Una larga escalera que me ha costado muchiiiisimo ascender lleva desde mi hostal hasta Saqsaywaman, tardo en subirla porque el oxígeno no llena mis pulmones. Al otro día veo como una multitud de chiquitos con sus cometas suben esas mismas escaleras como una exhalación.  Hacía tanto que no veía barriletes. No son como los que hacía con mi primo, estos tienen forma de pájaros.
Mi gran conquista de este viaje es Eusebio. No debe llegar a los cinco años y va por las mesas de los restaurants con un cajoncito de madera colgado al cuello, donde tiene caramelos masticables prolijamente acomodados y los cuales no ofrece. Su técnica es pararse cerca de su cliente y poner carita de cachorro perdido. NO falla. Todo el mundo le compra mas de un paquetito.
¿Que cómo es Eusebio?. Es un serrano. Un aborigen distinto a los de mi país o a los que uno espera ver en Perú. su piel muy clara, casi blanca; la nariz bien respingada, los ojos almendrados pero en posición diagonal, como los orientales pero sin el pliegue tan característico  en el párpado superior, los labios bien carnosos.
Eusebio viene a mi mesa y yo lo chantajeo, le compro sus caramelos pero le pido un beso. Nos vamos a encontrar muchas veces y lo del beso le va gustando cada vez menos.  Finalmente, al encontrarme en la calle con su mejor carita de situación se hace el que no me ve y da la vuelta para hacer mutis por el foro.

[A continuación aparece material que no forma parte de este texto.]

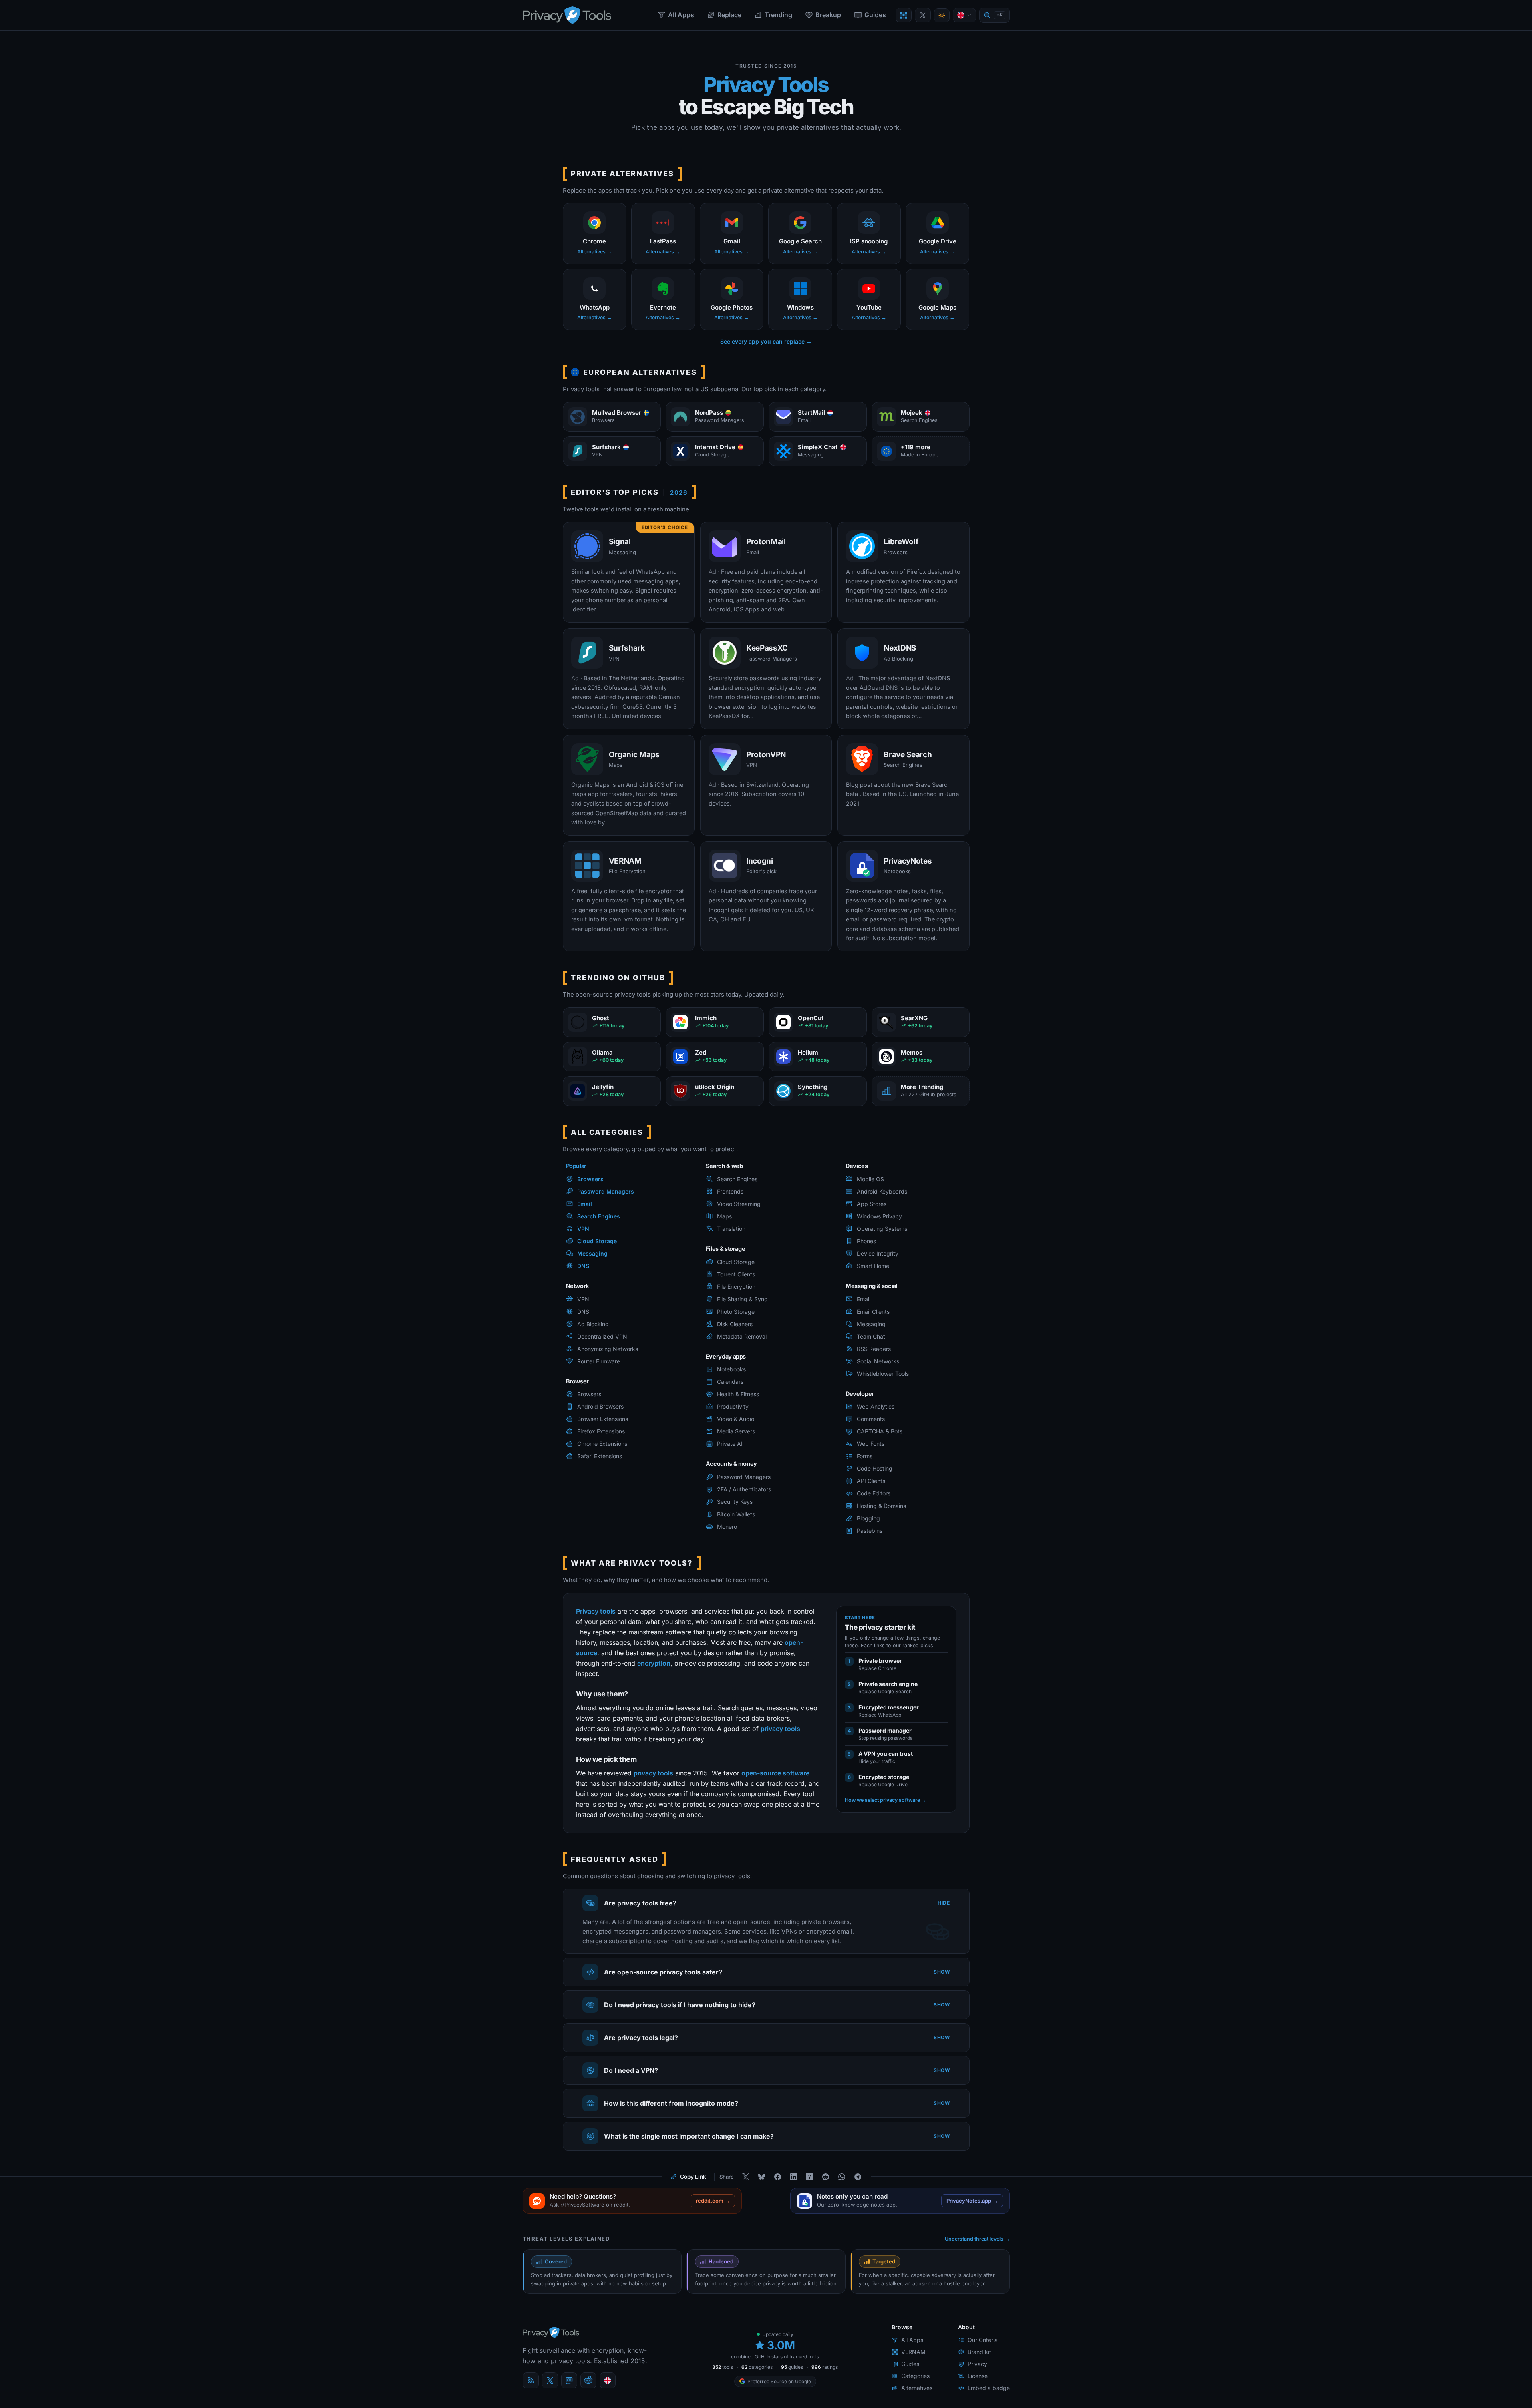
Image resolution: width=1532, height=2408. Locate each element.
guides (792, 2367)
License (978, 2375)
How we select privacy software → (885, 1800)
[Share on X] (746, 2176)
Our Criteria (983, 2339)
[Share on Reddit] (826, 2176)
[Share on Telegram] (858, 2176)
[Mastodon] (569, 2380)
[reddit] (588, 2380)
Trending (778, 15)
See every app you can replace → (766, 341)
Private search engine (888, 1683)
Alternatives (916, 2387)
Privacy (977, 2363)
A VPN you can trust (885, 1753)
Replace (729, 15)
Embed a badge (989, 2387)
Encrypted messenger (888, 1707)
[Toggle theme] (942, 15)
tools (722, 2367)
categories (757, 2367)
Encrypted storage (883, 1776)
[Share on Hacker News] (810, 2176)
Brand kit (979, 2351)
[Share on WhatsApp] (842, 2176)
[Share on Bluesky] (762, 2176)
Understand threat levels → (977, 2239)
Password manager (885, 1730)
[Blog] (531, 2380)
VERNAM (913, 2351)
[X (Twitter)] (550, 2380)
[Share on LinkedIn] (794, 2176)
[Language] (964, 15)
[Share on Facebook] (778, 2176)
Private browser (880, 1660)
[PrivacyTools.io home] (567, 15)
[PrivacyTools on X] (923, 15)
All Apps (681, 15)
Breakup (828, 15)
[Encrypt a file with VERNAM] (904, 15)
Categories (915, 2375)
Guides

Sin embargo lo fantástico llega otra vez arriba, en las ruinas. Me encanta ir simplemente a pasar el día, a dejar que las horas corran sin hacer nada más que ver a los turistas ir y venir en contingente tras contingente. El cielo está tan cerca..
Aquí y allá, un par de carritos hacen las veces de kioscos y me acerco a comprar una golosina y una gaseosa. Pregunto el precio de un par de productos y la respuesta junto con el total de su suma me lo da la hija, no la madre. Los ojitos le brillan a la nena que como mucho tendrá siete años y le adivino el juego al instante.
Juntas jugamos a las matemáticas, elijo de a dos, tres, cuatro golosinas y ella me da con velocidad de computadora precios y totales entre risas mutuas y miradas cómplices.
-Así también es en la escuela, señorita. Muy buena alumna.- Me cuenta la madre.
Yo me voy felicitándola y llevándome mi gaseosa. Y me voy contenta, aunque no es mi sangre la siento mi semilla, lo que nos continúa a todos y no puedo dejar de lado la reflexión. Tan frágil y tan talentosa, tan plena de desarrollo en potencia y tan incierto su destino por lo aparentemente precario de su condición socioeconómica. Un poco y mucho de eso es también mi América Latina, tan linda y tan sufrida.